重要なのは、この時間に「瞑想する」「健康的に過ごす」という目的を持たないことです。それすら「役に立つ活動」として脳が処理してしまい、緊張が解けないからです。本当に何もしない。新聞を読むのもいい、壁を見ているのもいい。その感覚こそが、脳のDMN活動を深めるのです。

2. 「進捗の見える化」から一部の時間を除外する

多くの人が、仕事以外の時間にも「進捗管理」のマインドセットを持ち込みます。読書も「月に何冊」、運動も「週に何回」、瞑想も「何分」と計測する。この計測行為が、実は「役に立つかどうか」の判定プロセスを常に走らせているのです。

改善案は、意図的に「計測できないこと」の時間を作ること。例えば、公園でベンチに座る。その時間は「リフレッシュ時間10分」ではなく、単に「ベンチに座った」という事実だけにする。数値化できないことの方が、脳はかえって認知的負荷がなくなり、回復が深まるのです。

3. 「無用」を友人と共有する勇気を持つ

社会的不安が、無駄な時間への罪悪感を強めていることは既に述べました。ここで有効なのは、その不安を「集団で相対化する」ことです。

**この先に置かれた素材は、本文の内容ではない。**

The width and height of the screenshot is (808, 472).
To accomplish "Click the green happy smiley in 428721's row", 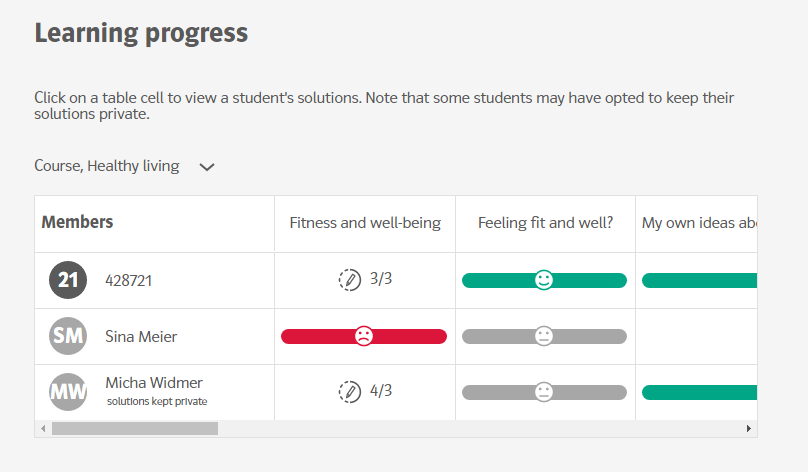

友人や家族に、「今週、何もしない時間を作った」という話をしてみてください。多くの場合、相手も同じ悩みを持っており、あなたの勇気ある「無駄の告白」は、相手にも「自分も無駄に過ごすのは悪くないんだ」という許可を与えます。これは心理学的に「社会的証明」の逆転で、「無駄も大切」という価値観が集団内で正当性を持ち始めるのです。

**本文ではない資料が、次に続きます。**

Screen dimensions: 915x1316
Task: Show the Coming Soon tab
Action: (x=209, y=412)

4. AIとの関係を再設定する——「自動化できること」を徹底的に委譲する

ここが、現代人にとって最も実用的で、かつ逆説的なアプローチです。

生産性プレッシャーの一つの原因は、「やることが増えすぎている」ことです。その中で、「役に立つ活動」と「無用の時間」のバランスを取ろうとしても、無用の時間は常に圧迫されます。

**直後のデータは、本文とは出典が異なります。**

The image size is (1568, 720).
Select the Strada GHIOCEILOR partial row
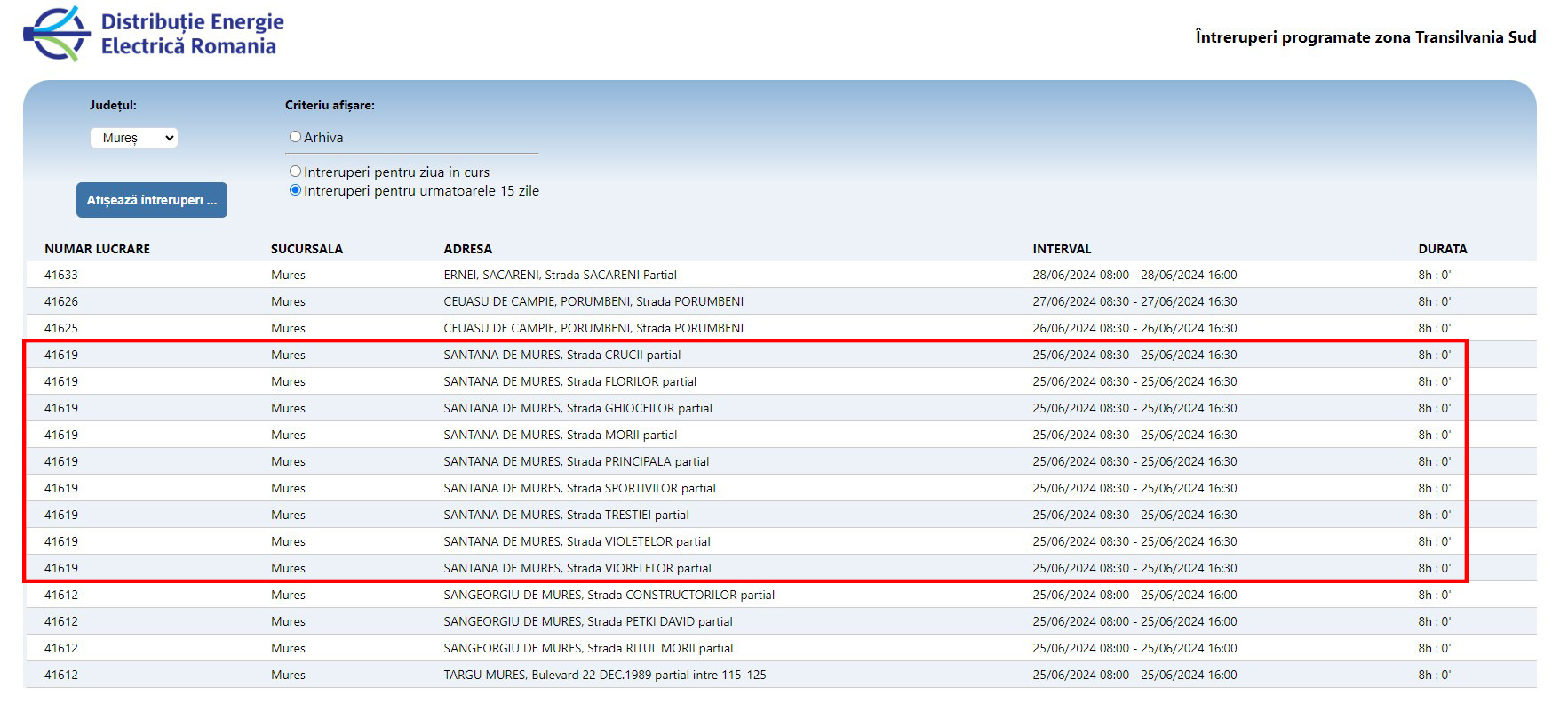point(577,408)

AIツールやシステムオートメーションで、定型的な「役に立つ活動」を徹底的に自動化する。メール返信はAIに任せ、経理計算も自動化し、予定管理も自動ツール化する。そうすることで、本来「人間にしかできない、判断が必要なこと」に集中でき、そして何より、「完全に無用な時間」を生み出すための余裕が生まれるのです。

つまり、テクノロジーを使って「役に立つこと」を自動化することで、初めて「役に立たない時間」を心置きなく過ごせるようになる。これは一見矛盾していますが、実は最も実現可能なアプローチなんです。

「でも自分は…」と思ったあなたへ

ここまで読んで、「確かにそうだけど、自分の人生ではそんなわけにはいかない」と感じているかもしれません。その違和感は正当です。なぜなら、この記事は「無用の時間の価値」を論じていますが、あなたの人生には「実際の責任」があるからです。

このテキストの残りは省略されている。